### WHAT THE TASK ASKS
Count the lines in the listing below that contain the string "icon", matching case exactly. Give only the number.

>> Begin

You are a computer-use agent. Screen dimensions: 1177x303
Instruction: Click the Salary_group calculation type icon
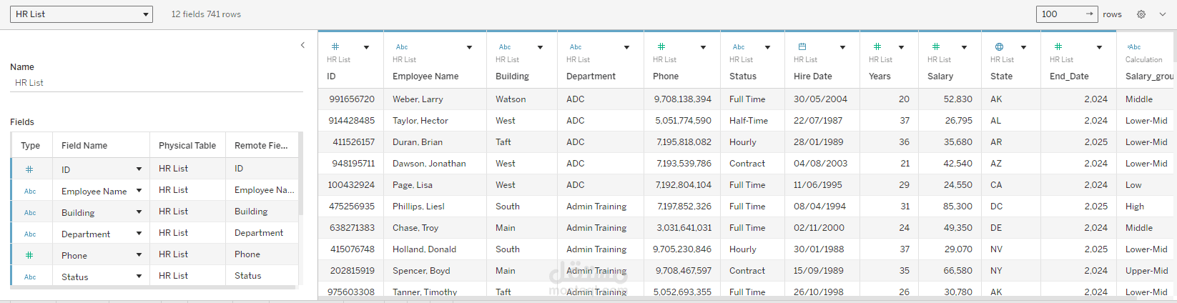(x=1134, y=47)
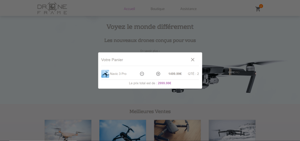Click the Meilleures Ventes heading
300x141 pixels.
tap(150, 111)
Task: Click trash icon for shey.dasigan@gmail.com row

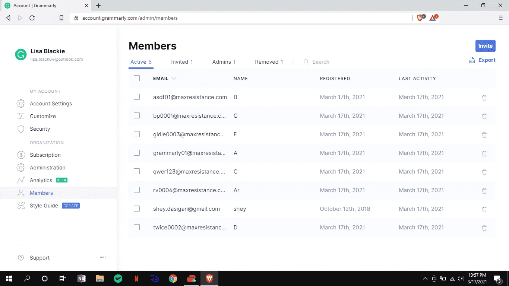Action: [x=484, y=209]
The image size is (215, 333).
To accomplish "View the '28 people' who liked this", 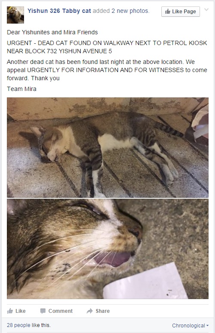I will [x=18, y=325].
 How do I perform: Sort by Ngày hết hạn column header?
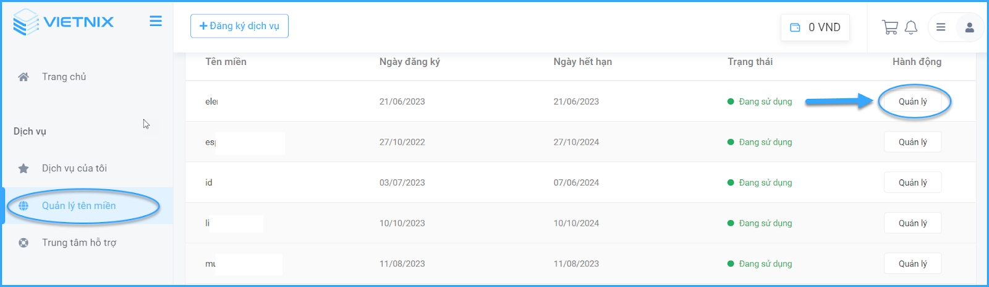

>> End

### RESULT BELOW
2